The further researches on the improvement of ISL and L-band observation models, dynamic perturbations and the potential contribution of BDS to the estimation of geodetic parameters are identified.

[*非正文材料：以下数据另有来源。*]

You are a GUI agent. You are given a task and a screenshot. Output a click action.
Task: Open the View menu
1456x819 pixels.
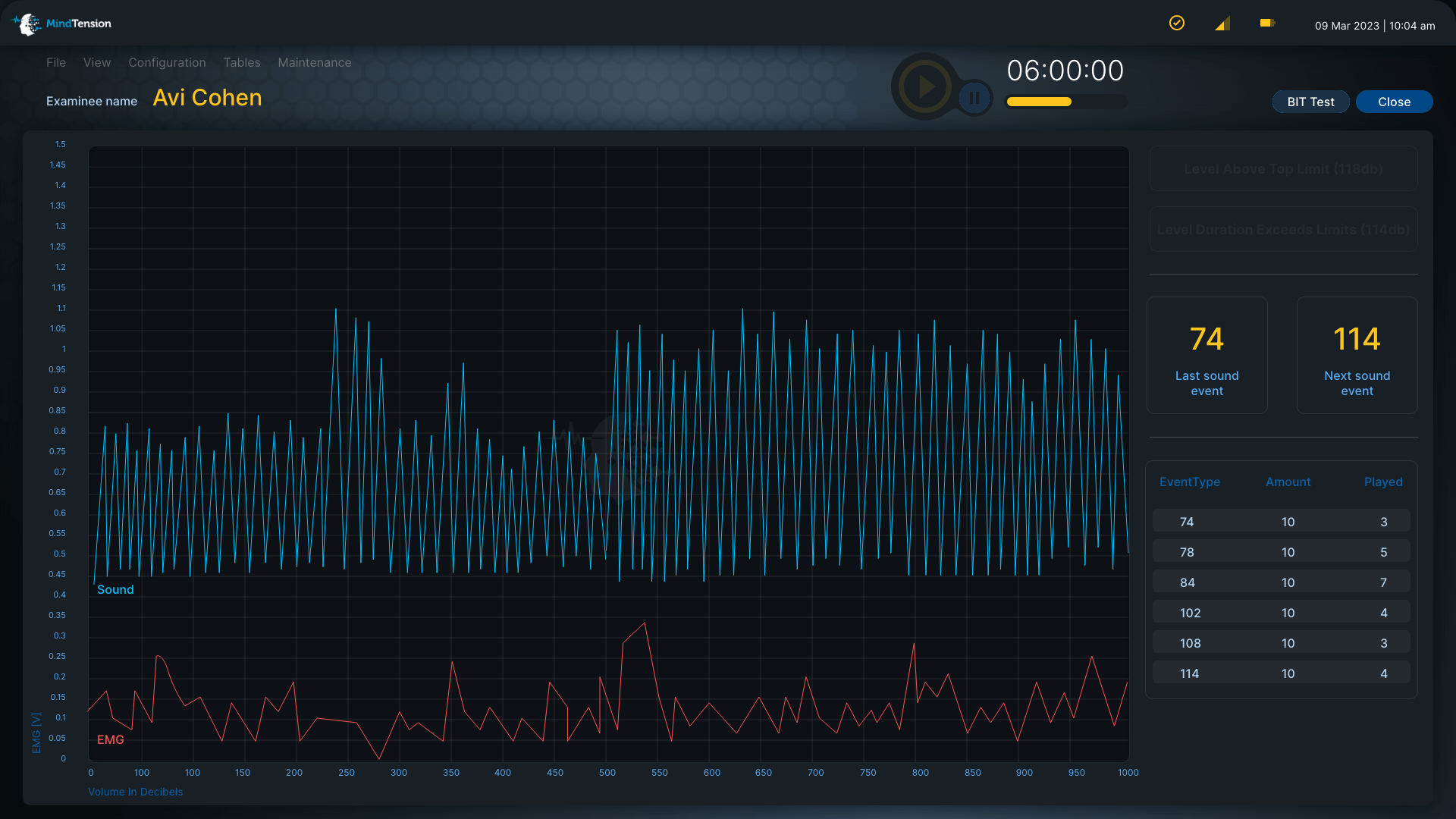97,62
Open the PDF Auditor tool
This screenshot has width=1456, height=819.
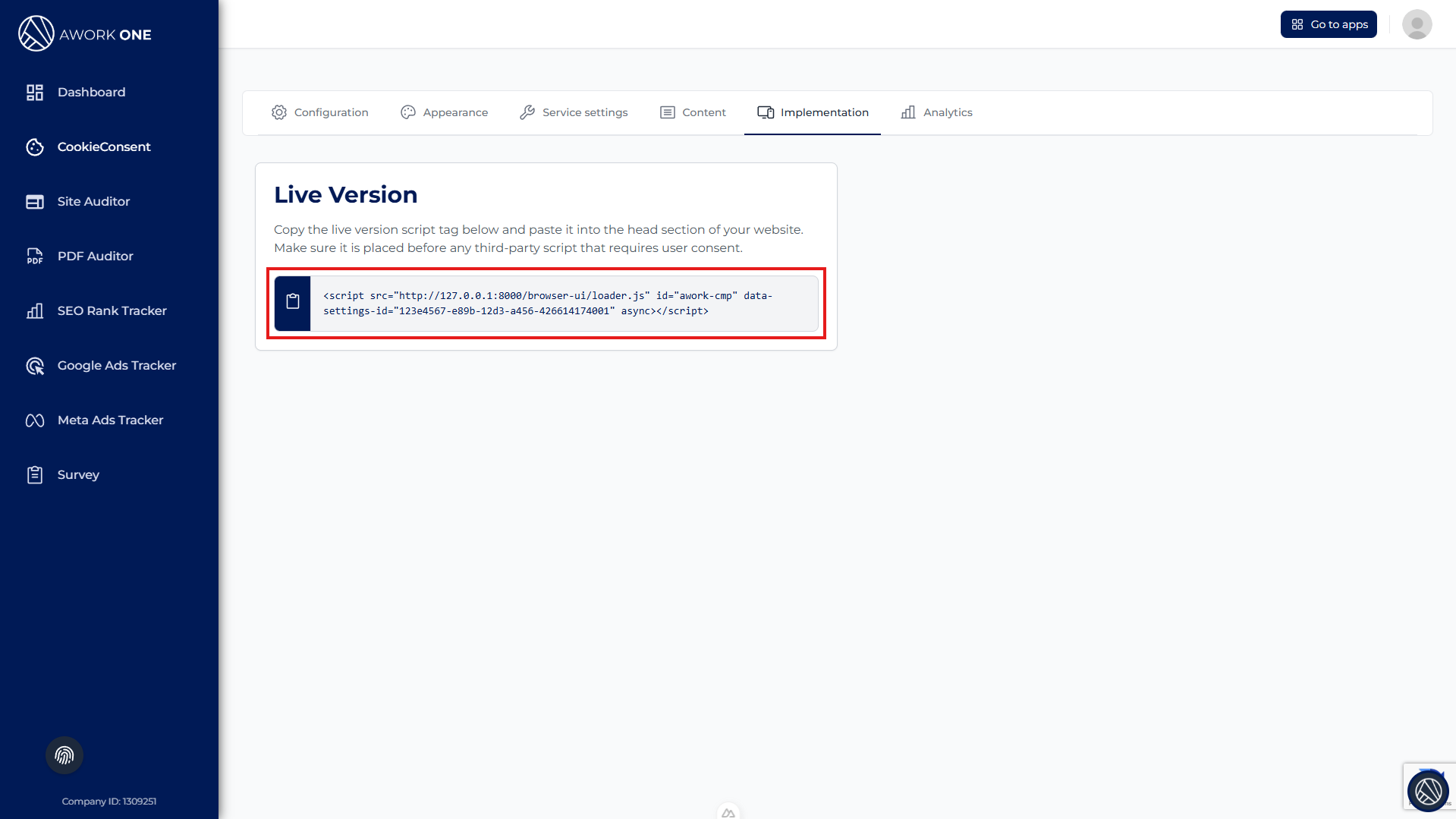point(95,256)
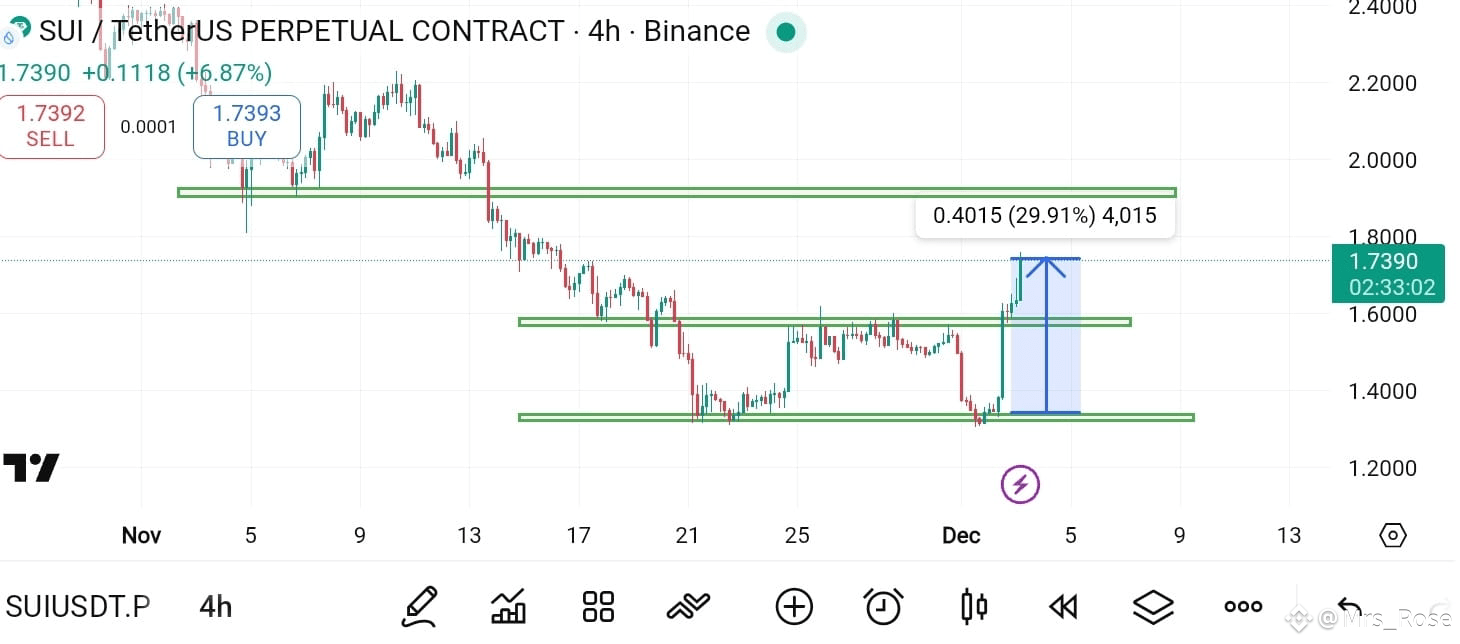Create an alert with the alarm clock icon
Image resolution: width=1460 pixels, height=644 pixels.
click(883, 606)
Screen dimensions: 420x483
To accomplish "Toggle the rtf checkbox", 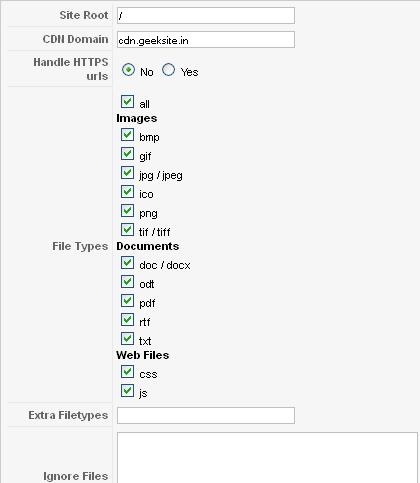I will 127,320.
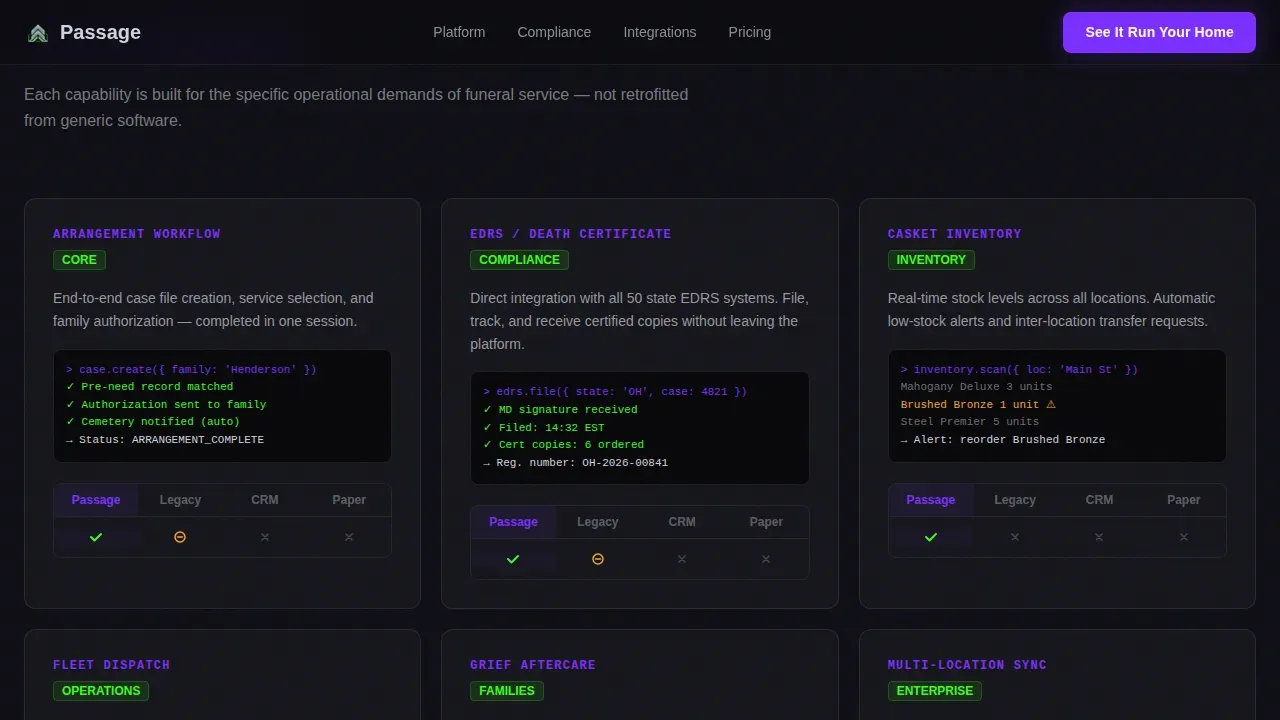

当前,北斗卫星导航系统空间段由北斗二号系统(5颗GEO、7颗IGSO和3颗MEO)、北斗三号实验系统(2颗IGSO和2颗MEO)和北斗三号全球系统(3颗GEO、3颗IGSO和24颗MEO)组成,其详细在轨状态可参见中国卫星导航系统管理办公室测试评估研究中心(http://www.csno-tarc.cn/system/constellation)。包含北斗二号和三号卫星天线相位中心偏差、质量、卫星星体结构和光学属性、姿态控制模式等在内的元数据已于2019年年底公开(CSNO 2019a),以支持北斗卫星高精度数据处理和轨道动力学建模。由中国空间技术研究院(简称五院)制造的北斗三号GEO和IGSO卫星星体呈沿Z轴拉伸的长方体,除太阳帆板以外,GEO卫星在±X面上安装有桁架式天线;除在+X面上安装有桁架式天线外,IGSO卫星在-X面上还安装有两个小型天线(Chen and Wu, 2020)。中国空间技术研究院(简称五院)的北斗三号MEO卫星采用专用平台,其结构呈现由大小两块长方体组成的T型,以适于一箭多星发射、直接入轨,从而满足卫星组批研制、快速组网的任务要求(Zhang et al., 2020)。此外,部分卫星在-X面安装有额外的通讯天线。中国科学院微小卫星创新研究院(简称小卫星)研制的北斗三号MEO卫星星体结构呈沿X轴拉伸的长方体形状。星体拉伸方向的差异将造成五院和小卫星MEO卫星轨道误差具有不同的特性。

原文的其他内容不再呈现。